This Day In History: Racist Serial Killer Murders His First Victim (1980)

This Day In History: Racist Serial Killer Murders His First Victim (1980)

Ed - September 22, 2016

On this day in history, a man is shot and killed outside a supermarket in New York state. He was murdered by a man who had a shotgun hid in a paper bag. He was to be the first of many victims of a serial killer. In Upstate New York and in New York City another three men are murdered, apparently at random. One was killed near the world famous Niagra Falls and the other two in Buffalo. The police did not have anything to go on and all that they knew about the killer was that he used a .22 gun.

Then there was nothing. There were no known killings linked to the killer. Just three days before Christmas six men are stabled right in the middle of New York. The newspapers called the attacker the ‘Mid-town stabber’. Four of those stabbed later died of their wounds. The victims were all non-whites and the police began to suspect that the killer was a racist and that he was motivated by racist hatred. Later two men from the African-American community were shot dead by a man in Buffalo. The police linked these killings with the earlier ones because the killer had used .22 ammunition. The killings in Buffalo are also apparently motivated by racial hatred and this links them to the mid-town stabber. The authorities began to look for a serial killer who was targeting people because of their race. The killings and attacks raised racial tension in Buffalo in particular.
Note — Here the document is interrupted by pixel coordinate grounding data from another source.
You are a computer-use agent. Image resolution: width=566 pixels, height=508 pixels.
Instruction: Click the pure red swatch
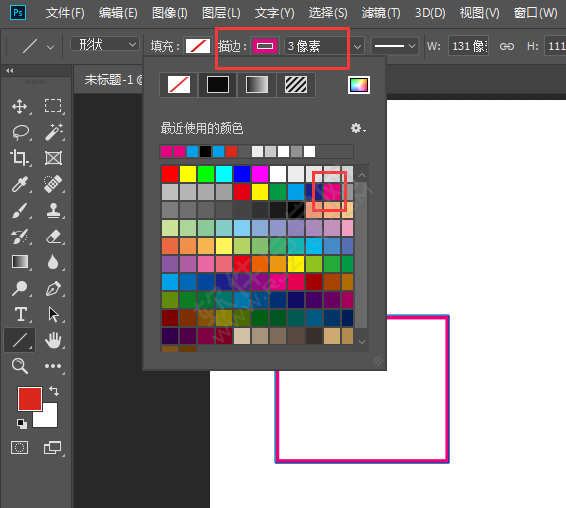click(x=170, y=174)
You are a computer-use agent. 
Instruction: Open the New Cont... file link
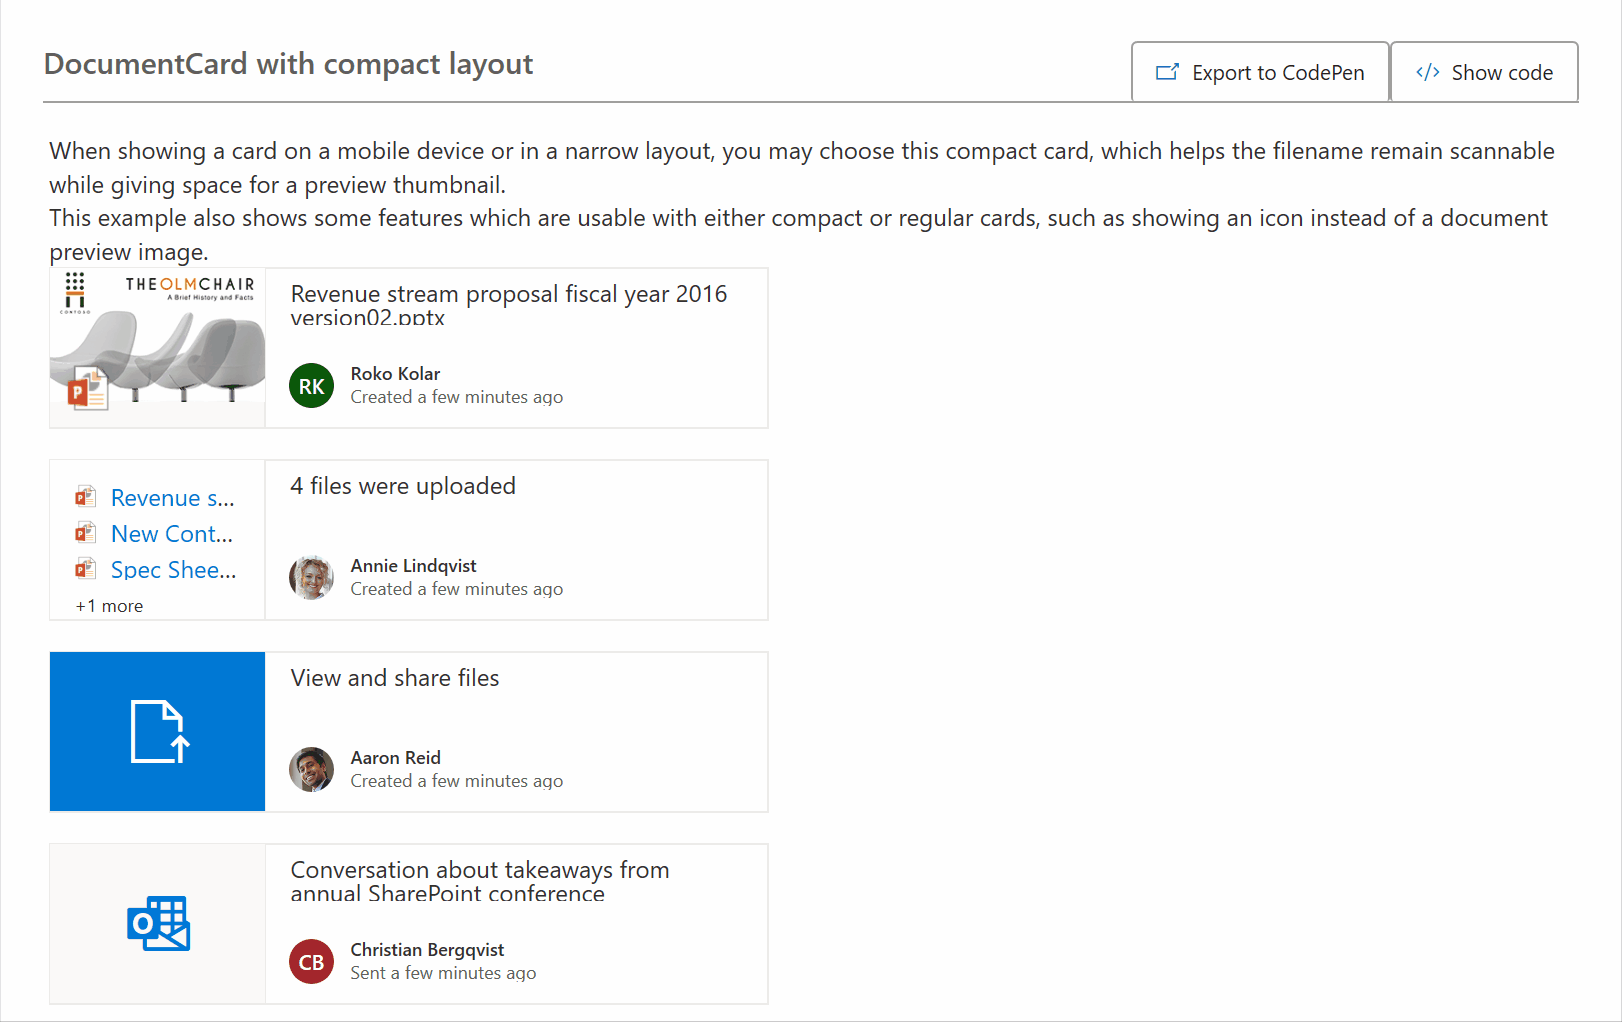172,533
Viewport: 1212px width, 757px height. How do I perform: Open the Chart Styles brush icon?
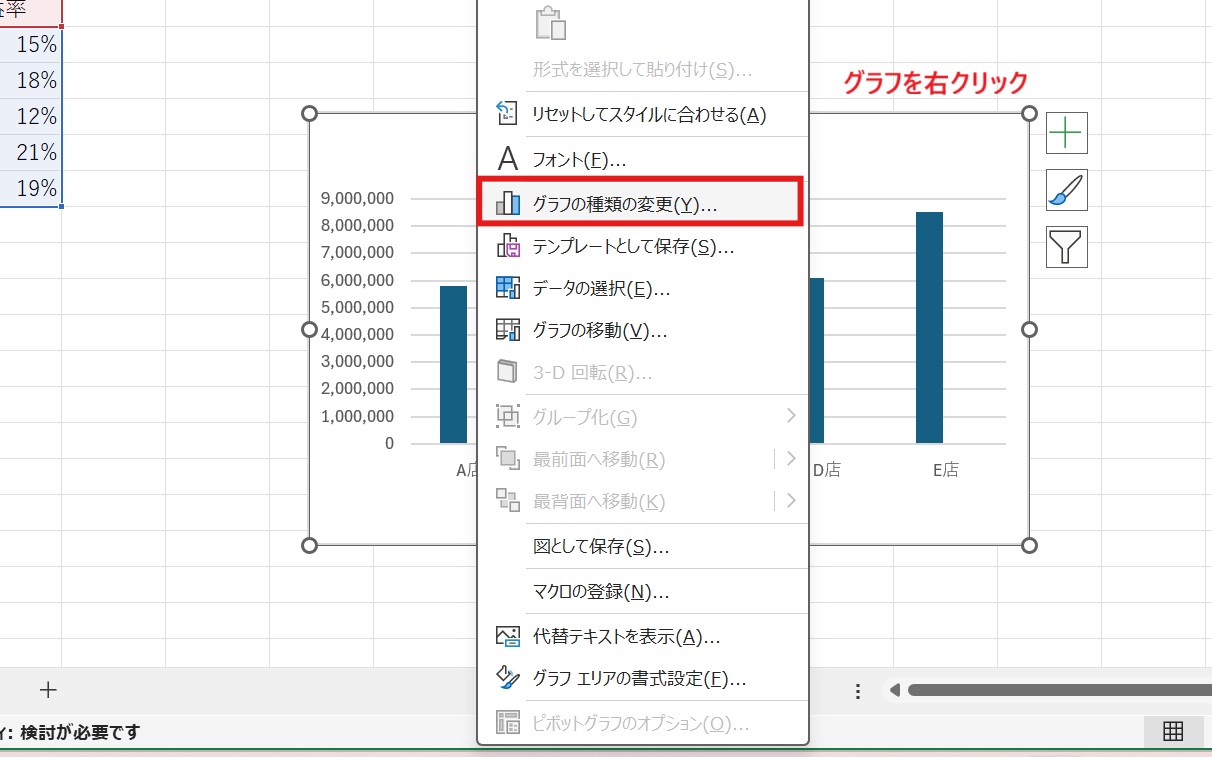[1066, 189]
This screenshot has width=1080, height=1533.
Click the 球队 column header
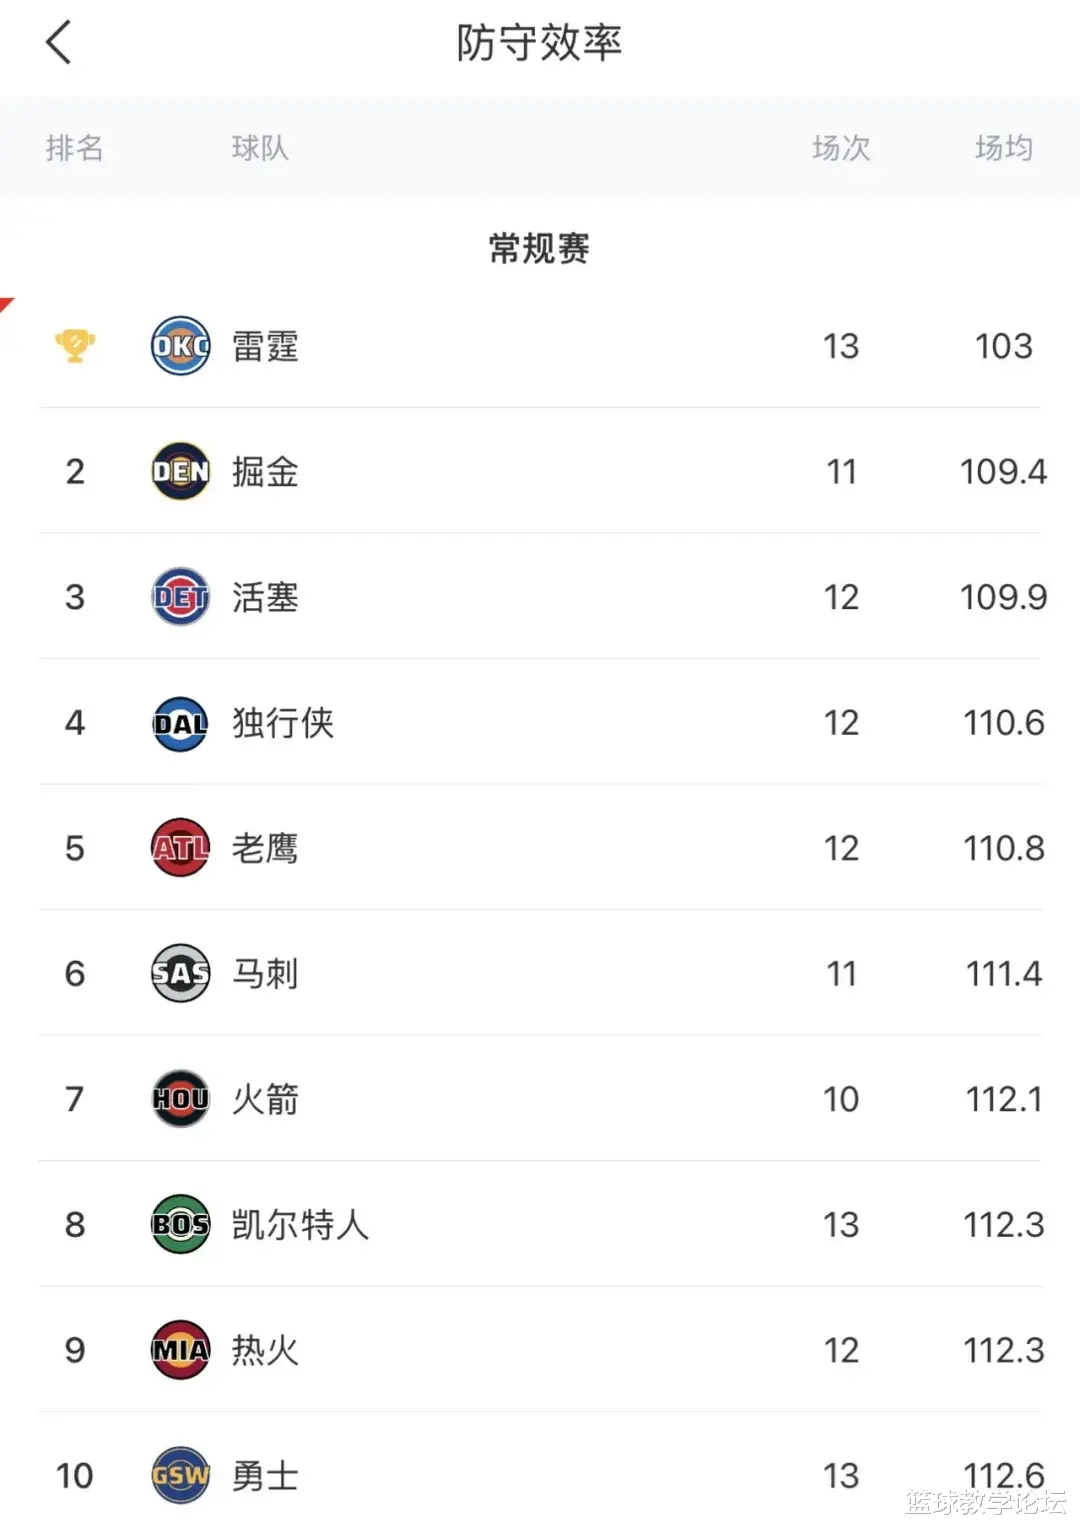[x=260, y=148]
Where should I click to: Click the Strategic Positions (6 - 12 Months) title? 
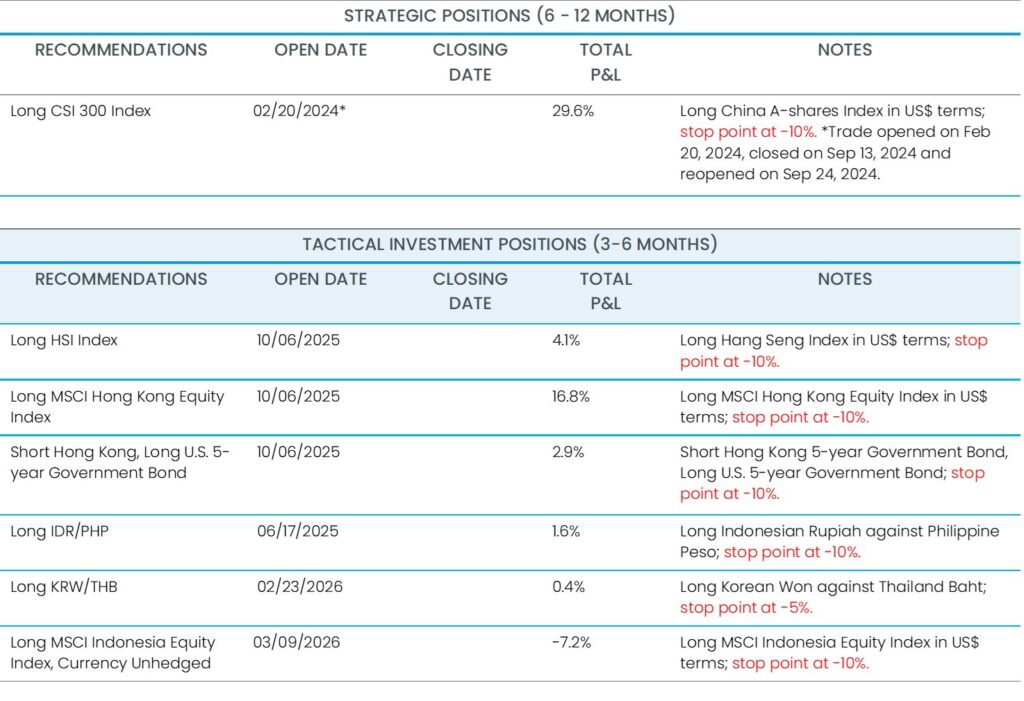(x=509, y=16)
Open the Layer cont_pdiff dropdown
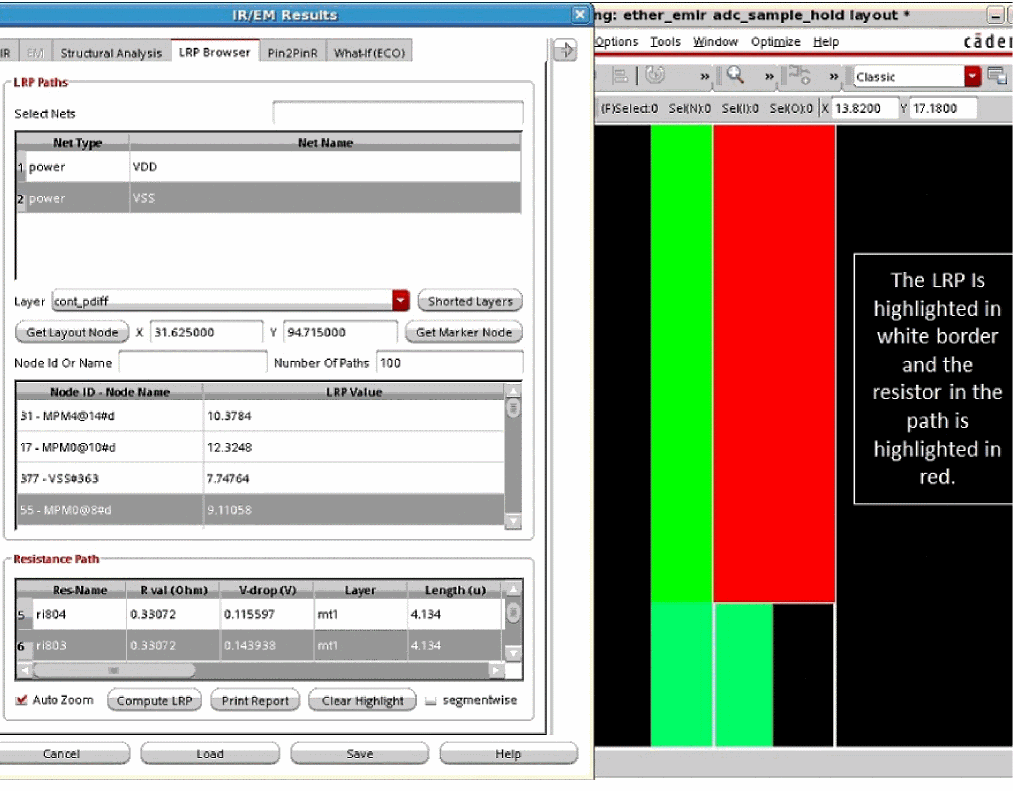Image resolution: width=1013 pixels, height=791 pixels. pyautogui.click(x=401, y=301)
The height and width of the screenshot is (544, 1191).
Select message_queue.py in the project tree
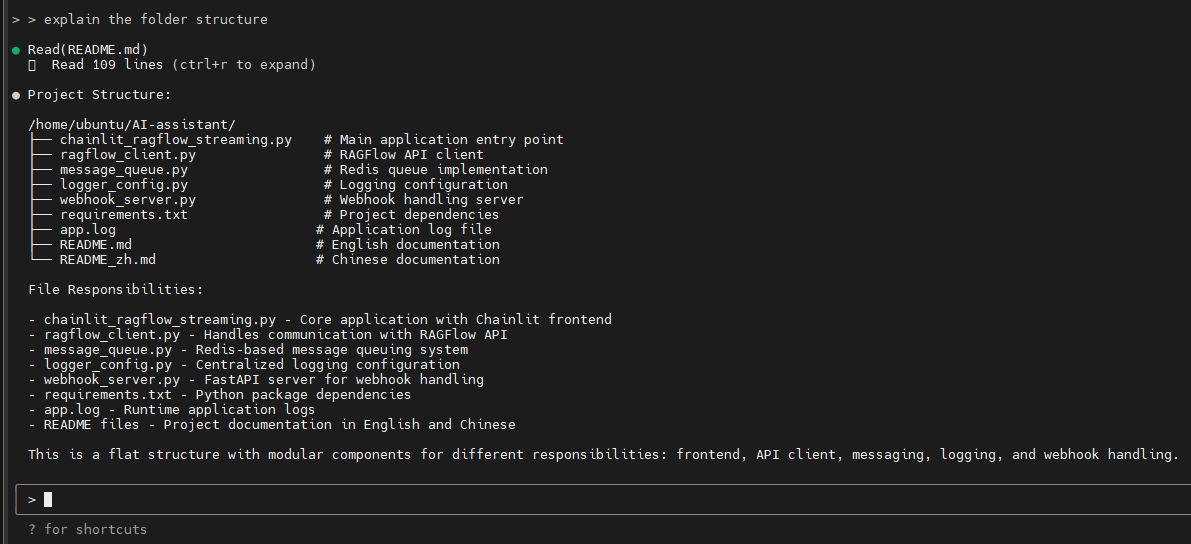[x=123, y=170]
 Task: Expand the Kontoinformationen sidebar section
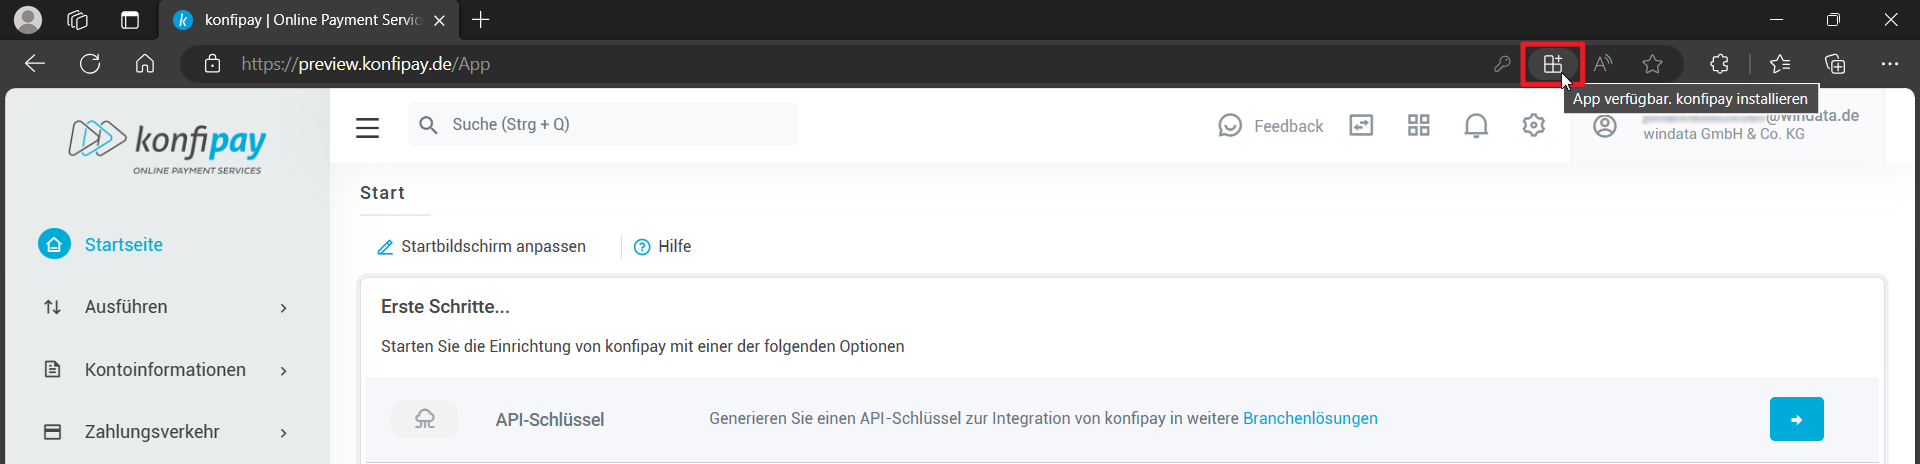pos(165,370)
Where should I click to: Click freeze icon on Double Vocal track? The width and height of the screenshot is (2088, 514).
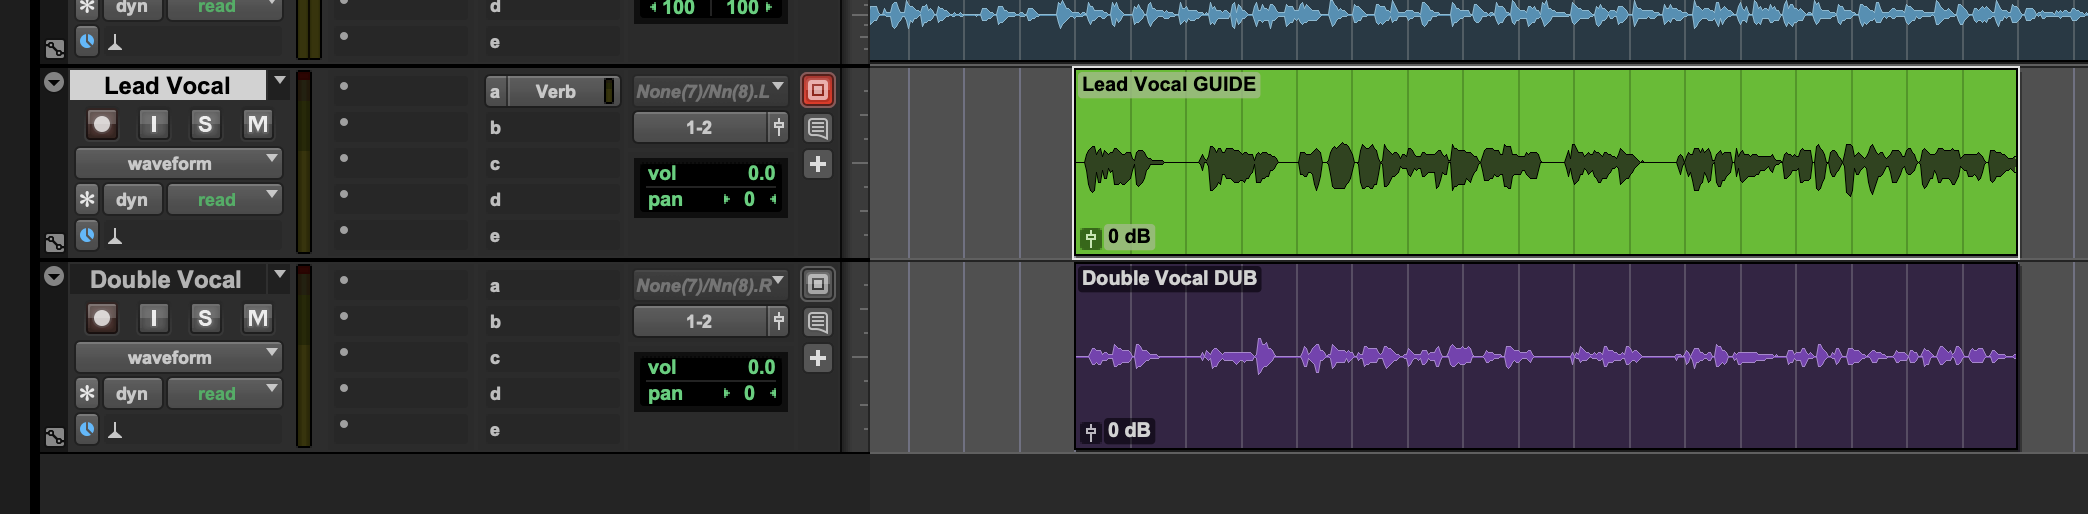pos(817,284)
The local authorities asked for help from the F.B.I.

 

This Day In History: Racist Serial Killer Murders His First Victim (1980)
Shotguns similar to the one used by Christopher

Despite intensive efforts, no new leads were discovered and the identity of the killer was not known. The killer seemed to have disappeared into thin air. Then investigators got a lucky break when the army contacted them about a soldier who had attempted to kill an African- American soldier. The white soldier had badly slashed the face of a black soldier in what was believed to be a racist attack. The attacker was committed to a mental health institution and while here he bragged that he had killed thirteen black men to a nurse. The soldier was Joseph Christopher and they investigated his background. They discovered that though he was based in Fort Bragg, he had been given furlough from the army on the dates that the attacks in Buffalo and New York City took place. The authorities searched his family’s home and found a sawn-off shotgun. They also found .22 casings that were identical to those found at the site of the killings in Upstate New York.

In 1982, Christopher was convicted of the Buffalo area murders, but the conviction was later overturned on a technicality as the judge was concerned about expert testimony on his mental health. In 1985, after another trial, Christopher was sentenced to life in prison for the killings.